There is a common theme in the reaction to the atheist movement. "Those atheists seem to have the same conception of God as do the fundamentalists! They probably think he's a bearded old guy in the sky in white robes. That's nothing at all like my religion. God is not something we need proof for." Sometimes, this complaint sounds very silly, as if people were saying, "Why are you giving all those B-movies bad reviews? You should be reviewing my movie." But I'll concede that there is some basis to the complaint. When it comes to fundamentalists, point by point refutations are common. When it comes to "liberal" Christianity, it seems like dismissiveness is the norm. I personally try to avoid this. As an atheist, I have little right to define what kind of God other people believe in. For all I care, you could define God as the ceaseless creativity of the natural universe. I can't really refute that kind of God. The best I can do is criticize your communication skills, and then be on the look out for the equivocation fallacy.
I want to focus on one particular part of the complaint. Most people will say that God doesn't need proof. Apologetics is not very important for them. God is not a scientific matter. God is unfalsifiable. Can they explain why they believe this? But never mind the reasons. The theist gets to define God, and I'll go with that definition at least for a while. Let us presume that we have all agreed that God is unfalsifiable, and therefore unscientific. Let us also ignore, for the moment, my misgivings about the definitions of science, the philosophy of falsification, and unprovable gods. So we agree that "God exists" is an unfalsifiable claim. This implies that "God does not exist" is also an unfalsifiable claim. For how can a claim be scientific if its negation is not?
So if God is unfalsifiable, that means it is also impossible to confirm God's existence with scientific evidence. You cannot refer to religious experiences as a confirmation of God's involvement with humans. You cannot refer to Big Bang Theory as a confirmation of God's creation. You cannot refer to quantum mechanics as a confirmation of God-given free will. If any of these scientific discoveries give you the slightest bit of "It's just like Christianity told us all along!" feeling, that means your god is confirmable, and therefore falsifiable.

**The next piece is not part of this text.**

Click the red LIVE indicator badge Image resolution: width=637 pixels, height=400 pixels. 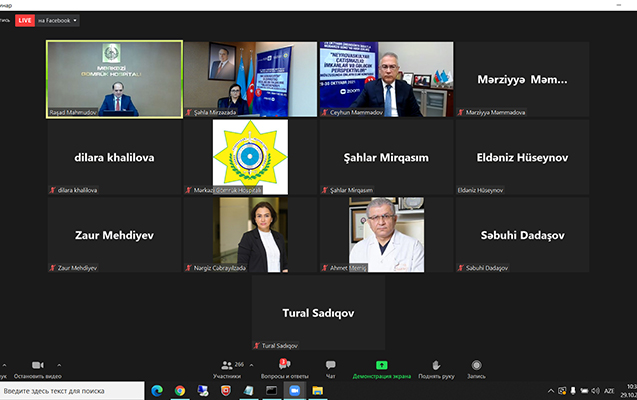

So we're back to the top. The two views I presented, each of which I commonly encounter on the internet, are incompatible. One says God is unfalsifiable. The other says God is confirmable by religious experiences. But you have to pick one: confirmable or unfalsifiable. Otherwise, you've got a contradiction on your hands. And this is before I've even started talking about the argument from religious experience. Is it any wonder that atheists tend to be dismissive when people don't take seriously the meaning of "unfalsifiable"?